Just gives you some perspective on how sharp our curves are. 


Greg


----------



## Gary Armitstead (Jan 2, 2008)

Posted By Gary Armitstead on 05 Apr 2012 07:07 PM 
Randy,

15 degrees would be a little over a 13 foot RADIUS in 1/29.









My answer came from using Stan Silverman's Handy Converter V16. Actual answer was 13 feet, 2.5 inches AND this is RADIUS. Prototype radius would be 383.06 feet. Close enough for "combat work". Circa 1967, Vietnam.


----------



## krs (Feb 29, 2008)

Posted By Greg Elmassian on 05 Apr 2012 07:27 PMbut still looking for a good formula.. 
I used this formula:
Radius in feet = 5729 divided by the degrees of curvature.


Comes from a Trains magazine article.

Knut


----------



## ThinkerT (Jan 2, 2008)

That would make R1 and R2 curves the sort of thing you'd find only on really steep and twisty narrow guage lines in 1:1.


----------



## Greg Elmassian (Jan 3, 2008)

Using that formula, an R1 curve, 4 foot diameter, 2 foot radius, now multiply by 29 = 58 feet radius , now that makes the degrees 5729/58 = 99 degrees.... 

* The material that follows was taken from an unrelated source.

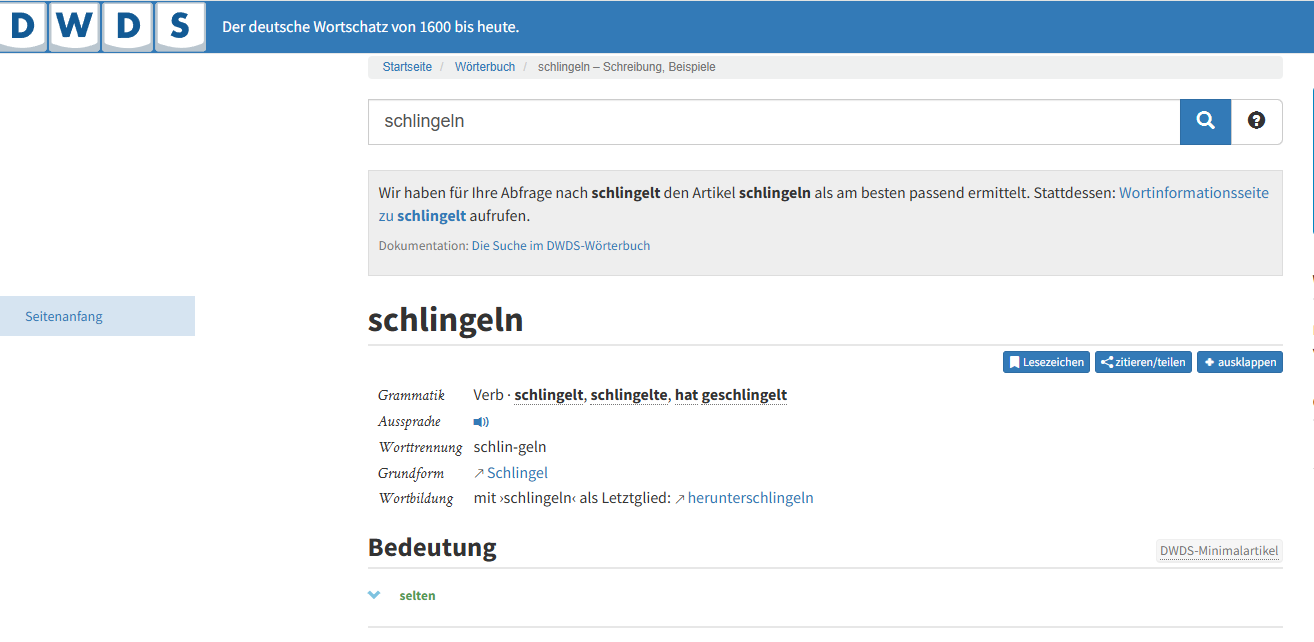Image resolution: width=1314 pixels, height=642 pixels.
Task: Open Wörterbuch in the breadcrumb
Action: pos(484,67)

Hard to believe that anyone would have that tight of a turn except mining tracks and trolley cars... 

Greg


----------



## rdamurphy (Jan 3, 2008)

Actually, 1 degree of curvature = a radius of 5729.686 feet. 


Or, ... Divide 50 by the sine of half of the degree of curvature.

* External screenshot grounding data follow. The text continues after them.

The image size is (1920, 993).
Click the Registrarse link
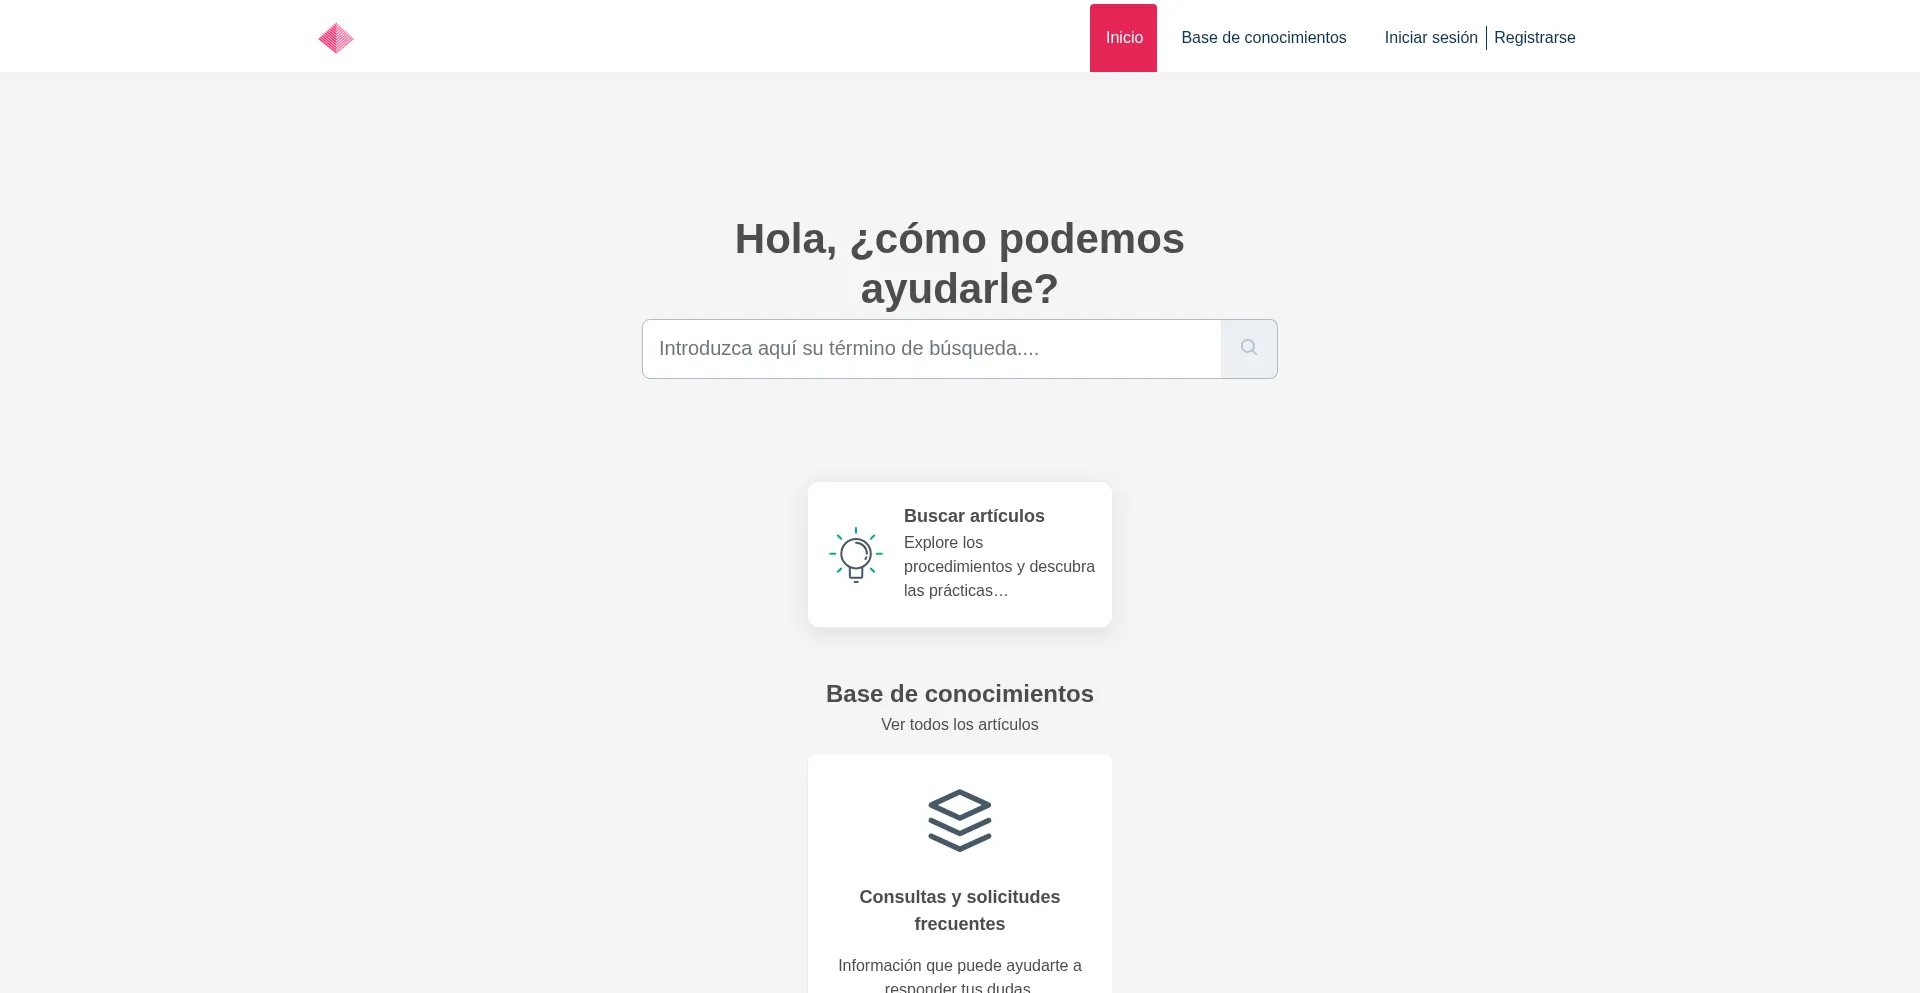click(x=1534, y=38)
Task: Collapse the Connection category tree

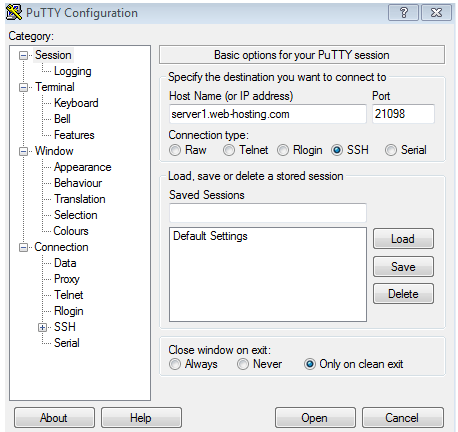Action: click(23, 247)
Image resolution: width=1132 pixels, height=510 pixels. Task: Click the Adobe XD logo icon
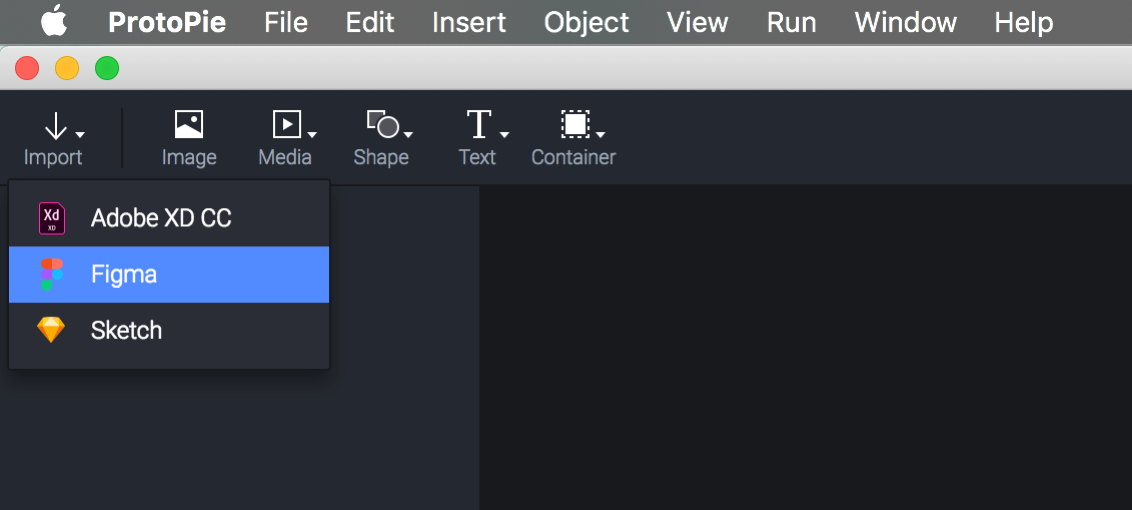point(52,218)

So, divide that number by the degree of curvature you want, i.e. 10 degrees = radius 572.9686 feet. 



A narrow gauge 20 degree curve, with a radius of 283.4843 feet, would be a 13.957 foot radius curve in 1/20.3. Hmm, 28 foot diameter!



Robert


----------



## East Broad Top (Dec 29, 2007)

That would make R1 and R2 curves the sort of thing you'd find only on really steep and twisty narrow guage lines in 1:1. 

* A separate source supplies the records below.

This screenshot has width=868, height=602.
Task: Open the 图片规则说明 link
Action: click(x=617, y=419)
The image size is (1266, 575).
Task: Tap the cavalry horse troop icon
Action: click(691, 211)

*Here's a link* to a great on-line resource for curves, both in terms of prototype and how they translate to the various scales in large scale. The tightest curves for a 3' gauge line were on the Uintah, at around 66 degrees. (They were originally tighter, but the locos had troubles on them). Interesting to note that the Uintah used special coupler mounts to account for the tight curves. There _is_ a prototype for everything. 

Later, 

K


----------



## Ironton (Jan 2, 2008)

The simplest way to figure radius is with trigonometry, not a problem with the built in calculator on your computer. If you look a the link Kevin gives you can see two right triangles. On both of them you know the angle at the center of the circle (is 1/2 of the stated angle) and the opposite side (which is 50 feet). No fancy calculations to get either of these figures. The radius is the hypotenuse. So let's see, we know angle and opposite and are looking for hypotenuse, oh yeah that is tangent. So tangent of 1/2 the angle is 50 divided by the radius. Or radius is 50 divided by tangent of 1/2 the angle. That is the formula I use. 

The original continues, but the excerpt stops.